- **WORK REQUIRED**
Below are some records. Return exactly the lines from the one containing "Task: Download the Cefas collection CSV file" through the one containing "Task: Click the number 89 badge", both included, and only those.

- **DATA FOR THIS EXERCISE**
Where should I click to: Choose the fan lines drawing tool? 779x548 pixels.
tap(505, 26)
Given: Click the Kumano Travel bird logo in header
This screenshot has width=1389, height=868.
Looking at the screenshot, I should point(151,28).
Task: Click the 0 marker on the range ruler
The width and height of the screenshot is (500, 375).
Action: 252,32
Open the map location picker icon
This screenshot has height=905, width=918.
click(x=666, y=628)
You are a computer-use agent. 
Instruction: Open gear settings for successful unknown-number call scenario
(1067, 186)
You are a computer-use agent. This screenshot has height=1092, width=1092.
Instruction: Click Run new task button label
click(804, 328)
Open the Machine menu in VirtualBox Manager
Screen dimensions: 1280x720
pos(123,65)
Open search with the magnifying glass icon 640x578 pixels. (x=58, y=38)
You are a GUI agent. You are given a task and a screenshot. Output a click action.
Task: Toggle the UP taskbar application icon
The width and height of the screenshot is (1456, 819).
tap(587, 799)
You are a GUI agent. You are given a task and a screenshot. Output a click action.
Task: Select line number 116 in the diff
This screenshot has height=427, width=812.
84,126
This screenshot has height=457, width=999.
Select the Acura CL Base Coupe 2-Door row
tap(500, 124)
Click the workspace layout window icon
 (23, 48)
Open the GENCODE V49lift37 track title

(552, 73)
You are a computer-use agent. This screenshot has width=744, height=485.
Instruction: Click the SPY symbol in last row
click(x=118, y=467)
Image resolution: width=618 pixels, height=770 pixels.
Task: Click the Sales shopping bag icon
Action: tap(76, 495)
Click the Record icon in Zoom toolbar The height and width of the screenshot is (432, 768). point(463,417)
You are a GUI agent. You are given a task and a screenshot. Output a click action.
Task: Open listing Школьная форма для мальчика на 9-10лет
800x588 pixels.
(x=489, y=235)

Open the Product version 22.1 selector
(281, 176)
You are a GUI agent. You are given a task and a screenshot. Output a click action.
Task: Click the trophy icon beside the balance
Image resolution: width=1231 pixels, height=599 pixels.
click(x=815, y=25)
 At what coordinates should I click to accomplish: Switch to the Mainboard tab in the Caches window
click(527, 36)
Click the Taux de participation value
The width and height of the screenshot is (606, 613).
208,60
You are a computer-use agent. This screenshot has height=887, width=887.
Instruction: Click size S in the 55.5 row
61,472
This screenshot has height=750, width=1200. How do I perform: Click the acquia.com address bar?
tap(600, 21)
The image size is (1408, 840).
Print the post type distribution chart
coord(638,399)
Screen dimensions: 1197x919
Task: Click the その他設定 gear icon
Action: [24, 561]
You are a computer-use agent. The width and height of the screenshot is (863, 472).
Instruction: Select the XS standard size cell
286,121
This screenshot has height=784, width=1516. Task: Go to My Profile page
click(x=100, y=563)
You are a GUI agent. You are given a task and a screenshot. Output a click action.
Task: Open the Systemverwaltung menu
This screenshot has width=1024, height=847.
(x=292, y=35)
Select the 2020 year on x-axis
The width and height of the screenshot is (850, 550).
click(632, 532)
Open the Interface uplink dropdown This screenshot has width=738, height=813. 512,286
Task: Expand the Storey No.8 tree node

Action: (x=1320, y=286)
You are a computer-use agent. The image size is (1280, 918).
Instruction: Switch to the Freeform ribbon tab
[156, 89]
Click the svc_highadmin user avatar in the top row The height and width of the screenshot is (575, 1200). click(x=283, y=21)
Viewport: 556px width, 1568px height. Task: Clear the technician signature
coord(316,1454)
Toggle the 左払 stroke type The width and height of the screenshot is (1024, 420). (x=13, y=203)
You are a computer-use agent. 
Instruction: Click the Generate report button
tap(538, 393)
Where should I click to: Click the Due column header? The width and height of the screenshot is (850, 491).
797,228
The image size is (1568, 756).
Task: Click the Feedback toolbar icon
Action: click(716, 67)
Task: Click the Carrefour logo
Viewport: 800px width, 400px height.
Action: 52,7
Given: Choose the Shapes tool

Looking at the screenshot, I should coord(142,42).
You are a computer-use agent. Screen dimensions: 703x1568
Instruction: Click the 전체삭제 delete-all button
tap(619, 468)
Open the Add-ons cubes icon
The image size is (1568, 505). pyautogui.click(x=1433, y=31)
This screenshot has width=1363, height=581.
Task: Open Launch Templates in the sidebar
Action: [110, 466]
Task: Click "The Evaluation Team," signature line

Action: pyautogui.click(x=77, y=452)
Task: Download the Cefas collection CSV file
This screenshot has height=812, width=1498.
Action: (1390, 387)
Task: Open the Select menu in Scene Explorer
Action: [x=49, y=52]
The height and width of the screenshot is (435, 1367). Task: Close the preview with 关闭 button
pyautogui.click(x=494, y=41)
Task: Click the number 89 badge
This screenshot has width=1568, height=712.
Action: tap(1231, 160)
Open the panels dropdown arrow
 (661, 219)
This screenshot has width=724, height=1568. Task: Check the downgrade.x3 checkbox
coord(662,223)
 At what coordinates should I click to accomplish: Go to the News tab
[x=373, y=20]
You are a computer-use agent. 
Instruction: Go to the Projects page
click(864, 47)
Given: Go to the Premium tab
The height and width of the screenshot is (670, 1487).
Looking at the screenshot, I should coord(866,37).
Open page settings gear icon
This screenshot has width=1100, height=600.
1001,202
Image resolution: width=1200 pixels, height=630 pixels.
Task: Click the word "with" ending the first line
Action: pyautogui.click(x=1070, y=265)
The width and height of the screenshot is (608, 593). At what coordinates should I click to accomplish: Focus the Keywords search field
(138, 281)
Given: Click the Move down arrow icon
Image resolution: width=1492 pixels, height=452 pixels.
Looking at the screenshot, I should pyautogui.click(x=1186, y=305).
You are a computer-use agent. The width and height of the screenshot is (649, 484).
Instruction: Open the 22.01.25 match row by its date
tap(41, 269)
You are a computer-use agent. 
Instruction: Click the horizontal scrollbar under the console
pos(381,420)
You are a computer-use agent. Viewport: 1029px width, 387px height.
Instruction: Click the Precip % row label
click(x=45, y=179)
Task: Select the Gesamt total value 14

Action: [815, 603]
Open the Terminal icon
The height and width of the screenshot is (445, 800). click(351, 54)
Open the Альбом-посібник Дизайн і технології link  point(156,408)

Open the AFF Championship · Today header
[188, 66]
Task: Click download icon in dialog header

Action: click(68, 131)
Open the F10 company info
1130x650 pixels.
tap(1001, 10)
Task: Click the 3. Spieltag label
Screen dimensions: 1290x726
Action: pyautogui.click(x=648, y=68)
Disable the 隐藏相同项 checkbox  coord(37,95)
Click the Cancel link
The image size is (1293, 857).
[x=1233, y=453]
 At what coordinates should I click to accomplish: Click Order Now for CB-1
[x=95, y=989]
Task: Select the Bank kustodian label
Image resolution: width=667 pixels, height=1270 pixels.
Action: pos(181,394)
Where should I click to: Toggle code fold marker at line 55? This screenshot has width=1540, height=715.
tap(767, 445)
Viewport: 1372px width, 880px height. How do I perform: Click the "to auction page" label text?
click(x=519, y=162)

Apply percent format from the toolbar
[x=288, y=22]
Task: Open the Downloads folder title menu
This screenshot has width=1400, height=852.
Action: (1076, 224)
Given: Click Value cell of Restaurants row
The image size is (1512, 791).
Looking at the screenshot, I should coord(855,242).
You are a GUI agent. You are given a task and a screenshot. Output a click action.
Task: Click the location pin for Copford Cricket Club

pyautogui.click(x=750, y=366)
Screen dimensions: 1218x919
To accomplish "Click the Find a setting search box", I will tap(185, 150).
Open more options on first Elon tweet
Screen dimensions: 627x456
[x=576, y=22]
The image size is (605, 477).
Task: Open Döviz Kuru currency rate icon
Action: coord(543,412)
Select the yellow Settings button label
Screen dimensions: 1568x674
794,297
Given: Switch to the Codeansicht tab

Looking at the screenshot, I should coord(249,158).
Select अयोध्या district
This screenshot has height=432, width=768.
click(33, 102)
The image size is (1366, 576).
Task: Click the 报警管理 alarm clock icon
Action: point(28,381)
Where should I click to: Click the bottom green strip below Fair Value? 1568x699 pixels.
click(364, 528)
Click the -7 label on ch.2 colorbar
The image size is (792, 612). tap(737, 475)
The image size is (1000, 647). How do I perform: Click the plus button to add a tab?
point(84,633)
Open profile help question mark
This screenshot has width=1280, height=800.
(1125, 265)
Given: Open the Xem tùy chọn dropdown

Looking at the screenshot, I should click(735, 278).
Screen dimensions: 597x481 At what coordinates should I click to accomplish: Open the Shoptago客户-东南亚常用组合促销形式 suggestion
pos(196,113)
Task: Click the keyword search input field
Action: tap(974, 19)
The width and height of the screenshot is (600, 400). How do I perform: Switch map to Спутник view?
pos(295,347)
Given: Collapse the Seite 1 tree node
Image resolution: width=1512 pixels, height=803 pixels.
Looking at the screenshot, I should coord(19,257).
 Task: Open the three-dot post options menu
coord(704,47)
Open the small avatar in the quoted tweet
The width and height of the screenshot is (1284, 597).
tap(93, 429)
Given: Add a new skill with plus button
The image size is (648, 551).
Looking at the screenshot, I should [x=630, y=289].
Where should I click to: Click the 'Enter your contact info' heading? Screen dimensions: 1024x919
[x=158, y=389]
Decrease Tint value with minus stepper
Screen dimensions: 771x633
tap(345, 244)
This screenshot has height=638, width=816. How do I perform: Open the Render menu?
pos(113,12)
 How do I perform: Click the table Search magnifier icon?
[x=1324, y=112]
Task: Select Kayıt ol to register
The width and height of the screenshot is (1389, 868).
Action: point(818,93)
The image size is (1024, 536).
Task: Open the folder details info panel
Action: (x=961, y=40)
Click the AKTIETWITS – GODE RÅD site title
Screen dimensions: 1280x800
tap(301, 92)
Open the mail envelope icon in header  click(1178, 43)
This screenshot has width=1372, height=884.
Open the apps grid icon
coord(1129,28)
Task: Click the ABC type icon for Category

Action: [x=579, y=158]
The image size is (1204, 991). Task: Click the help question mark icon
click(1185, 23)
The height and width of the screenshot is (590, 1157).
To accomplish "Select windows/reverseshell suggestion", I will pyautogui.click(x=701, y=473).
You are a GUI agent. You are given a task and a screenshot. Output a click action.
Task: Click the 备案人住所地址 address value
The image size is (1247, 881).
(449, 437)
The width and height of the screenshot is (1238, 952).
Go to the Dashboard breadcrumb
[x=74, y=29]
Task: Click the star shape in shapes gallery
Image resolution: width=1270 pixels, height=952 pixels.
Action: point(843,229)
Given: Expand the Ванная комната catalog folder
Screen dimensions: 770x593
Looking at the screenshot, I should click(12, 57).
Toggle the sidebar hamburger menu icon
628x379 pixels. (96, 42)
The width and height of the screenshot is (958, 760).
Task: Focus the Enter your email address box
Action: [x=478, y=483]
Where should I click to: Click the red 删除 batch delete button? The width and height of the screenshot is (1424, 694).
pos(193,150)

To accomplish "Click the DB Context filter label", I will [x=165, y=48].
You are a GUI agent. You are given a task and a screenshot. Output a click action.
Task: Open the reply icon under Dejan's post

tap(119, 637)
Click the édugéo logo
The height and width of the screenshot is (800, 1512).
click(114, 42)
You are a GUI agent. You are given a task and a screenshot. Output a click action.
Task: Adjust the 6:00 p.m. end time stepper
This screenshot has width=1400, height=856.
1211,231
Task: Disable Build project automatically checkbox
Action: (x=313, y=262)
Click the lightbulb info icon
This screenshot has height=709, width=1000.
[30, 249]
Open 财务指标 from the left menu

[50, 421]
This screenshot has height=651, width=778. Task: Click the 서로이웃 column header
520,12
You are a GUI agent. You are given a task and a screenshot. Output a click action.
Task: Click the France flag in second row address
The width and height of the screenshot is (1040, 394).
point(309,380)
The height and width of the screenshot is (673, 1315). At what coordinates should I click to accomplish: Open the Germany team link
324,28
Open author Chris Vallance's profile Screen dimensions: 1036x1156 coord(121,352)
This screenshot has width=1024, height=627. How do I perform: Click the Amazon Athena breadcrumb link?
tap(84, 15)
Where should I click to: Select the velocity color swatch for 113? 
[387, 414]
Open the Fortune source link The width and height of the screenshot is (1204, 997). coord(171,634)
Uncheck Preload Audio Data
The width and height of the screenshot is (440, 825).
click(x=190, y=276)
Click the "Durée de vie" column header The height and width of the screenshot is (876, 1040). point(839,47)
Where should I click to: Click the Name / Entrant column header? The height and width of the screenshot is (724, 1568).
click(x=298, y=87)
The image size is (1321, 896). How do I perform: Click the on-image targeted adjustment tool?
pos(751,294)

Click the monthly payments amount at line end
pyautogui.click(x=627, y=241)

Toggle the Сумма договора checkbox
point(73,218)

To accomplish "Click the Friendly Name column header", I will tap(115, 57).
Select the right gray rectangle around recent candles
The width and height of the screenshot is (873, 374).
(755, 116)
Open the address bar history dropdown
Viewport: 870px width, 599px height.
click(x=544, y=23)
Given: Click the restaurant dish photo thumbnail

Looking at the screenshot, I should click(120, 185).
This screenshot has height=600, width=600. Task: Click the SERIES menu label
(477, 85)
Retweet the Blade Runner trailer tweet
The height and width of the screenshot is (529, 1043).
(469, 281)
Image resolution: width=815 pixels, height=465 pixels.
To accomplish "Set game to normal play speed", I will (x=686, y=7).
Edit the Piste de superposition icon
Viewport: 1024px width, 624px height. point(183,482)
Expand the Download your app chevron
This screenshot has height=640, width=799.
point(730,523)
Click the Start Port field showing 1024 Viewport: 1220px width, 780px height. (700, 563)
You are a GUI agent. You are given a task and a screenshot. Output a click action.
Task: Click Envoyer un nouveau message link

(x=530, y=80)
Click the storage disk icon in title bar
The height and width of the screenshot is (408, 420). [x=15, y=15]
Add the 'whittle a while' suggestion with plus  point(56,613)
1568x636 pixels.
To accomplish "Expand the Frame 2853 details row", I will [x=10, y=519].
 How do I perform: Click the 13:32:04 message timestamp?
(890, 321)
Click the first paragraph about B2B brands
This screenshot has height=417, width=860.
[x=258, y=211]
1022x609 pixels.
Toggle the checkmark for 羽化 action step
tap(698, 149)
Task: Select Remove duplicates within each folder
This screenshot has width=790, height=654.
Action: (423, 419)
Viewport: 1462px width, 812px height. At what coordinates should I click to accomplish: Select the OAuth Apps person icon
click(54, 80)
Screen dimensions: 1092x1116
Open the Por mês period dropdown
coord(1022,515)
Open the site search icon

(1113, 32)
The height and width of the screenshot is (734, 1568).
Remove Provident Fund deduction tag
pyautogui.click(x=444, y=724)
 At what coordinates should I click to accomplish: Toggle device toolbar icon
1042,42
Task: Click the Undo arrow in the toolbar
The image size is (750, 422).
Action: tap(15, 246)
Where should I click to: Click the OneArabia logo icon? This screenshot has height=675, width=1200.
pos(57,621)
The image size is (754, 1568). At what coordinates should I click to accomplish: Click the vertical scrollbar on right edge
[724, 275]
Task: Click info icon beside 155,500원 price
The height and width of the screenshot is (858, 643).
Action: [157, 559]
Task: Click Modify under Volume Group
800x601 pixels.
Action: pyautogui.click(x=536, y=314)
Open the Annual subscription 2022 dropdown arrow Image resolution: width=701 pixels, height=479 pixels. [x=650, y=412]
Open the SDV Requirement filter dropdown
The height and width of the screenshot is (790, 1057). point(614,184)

- **ANSWER BELOW**
Task: Download the Cefas collection CSV file
This screenshot has height=812, width=1498.
Action: (1390, 387)
Task: Open the Select menu in Scene Explorer
Action: [x=49, y=52]
The height and width of the screenshot is (435, 1367). Task: Close the preview with 关闭 button
pyautogui.click(x=494, y=41)
Task: Click the number 89 badge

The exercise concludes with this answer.